6. The above-referenced allegations made by the Plaintiffs directly contradicted findings of fact and conclusions of law which this Court made in confirming the Plan. Specifically, at the confirmation hearing on August 7, 2009, the Court made an express finding that, in compliance with Section 1129(a)(5), Kubbernus’ appointment to continue as an officer of the Reorganized Debtor was consistent with the interest of creditors and the current equity security holders, as well as with public policy. [Main Case Doc. No. 351-1, p. 57-58; August 7, 2009 Tr. 209:10-210:8]. Rather than participate in the hearing and object to the evidence presented — and there is no question that the Plaintiffs had notice of Skyport’s bankruptcy filing and of the confirmation hearing — the Plaintiffs waited until the deadline for vacating the Confirmation Order for fraud had passed and then filed the Original Petition in state court alleging that Kubbernus, Balaton, and CenturyTel made misrepresentations to this Court that caused it to erroneously confirm the Plan.

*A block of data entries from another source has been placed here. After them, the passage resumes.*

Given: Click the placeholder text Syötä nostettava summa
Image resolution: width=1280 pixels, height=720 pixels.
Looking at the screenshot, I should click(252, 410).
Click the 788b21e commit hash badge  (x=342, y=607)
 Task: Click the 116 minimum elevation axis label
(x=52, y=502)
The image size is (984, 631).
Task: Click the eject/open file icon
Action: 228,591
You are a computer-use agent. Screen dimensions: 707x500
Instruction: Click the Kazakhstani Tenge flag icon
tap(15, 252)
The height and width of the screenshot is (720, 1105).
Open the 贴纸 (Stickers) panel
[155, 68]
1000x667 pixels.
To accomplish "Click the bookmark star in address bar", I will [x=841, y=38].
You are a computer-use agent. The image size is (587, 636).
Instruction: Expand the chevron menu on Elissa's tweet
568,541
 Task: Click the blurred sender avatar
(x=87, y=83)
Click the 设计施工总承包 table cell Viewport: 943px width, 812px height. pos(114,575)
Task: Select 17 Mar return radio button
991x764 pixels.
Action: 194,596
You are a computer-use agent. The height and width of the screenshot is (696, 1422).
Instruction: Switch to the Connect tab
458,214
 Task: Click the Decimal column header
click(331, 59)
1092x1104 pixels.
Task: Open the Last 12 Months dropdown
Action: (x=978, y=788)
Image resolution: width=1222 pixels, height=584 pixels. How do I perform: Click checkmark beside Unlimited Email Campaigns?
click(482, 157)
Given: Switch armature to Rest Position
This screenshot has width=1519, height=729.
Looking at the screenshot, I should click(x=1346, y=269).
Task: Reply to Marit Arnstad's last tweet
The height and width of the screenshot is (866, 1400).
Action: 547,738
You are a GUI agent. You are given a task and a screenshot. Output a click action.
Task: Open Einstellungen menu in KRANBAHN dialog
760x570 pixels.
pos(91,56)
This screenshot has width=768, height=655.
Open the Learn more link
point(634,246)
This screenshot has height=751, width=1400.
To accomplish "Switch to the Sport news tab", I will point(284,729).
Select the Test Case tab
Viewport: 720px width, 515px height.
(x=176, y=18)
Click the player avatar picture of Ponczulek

7. Subsequent to its discussion of Count Two in the Original Petition, the Plaintiffs then requested the following relief:

An Order appointing a provisional director, trustee, managing agent, fiscal agent or other court appointed fiduciary for SkyComm and SkyPort [sic],

[Adv. Doc. No. 1-1, p. 76].

Awarding all Plaintiffs equitable relief, including disgorgement of compensation, fees and benefits, restitution, forced buyout of interest, or other relief as determined by the Court as necessary to do justice.

[Adv. Doc. No. 1-1, p. 76].

8. The above-referenced relief undermined and attacked the Plan and Confirmation Order because these two documents, taken separately or together, expressly: (a) merged SkyComm into Skyport, thereby making it impossible to appoint a provisional director, trustee, managing agent, fiscal agent or other court-appointed fiduciary over the two separate and distinct entities that existed prior to the merger; and (b) authorized Kubbernus to remain as an officer and director of the Reorganized Debtor, thereby barring his removal from power and replacement with a provisional director, trustee, managing agent, fiscal agent or other court-appointed fiduciary.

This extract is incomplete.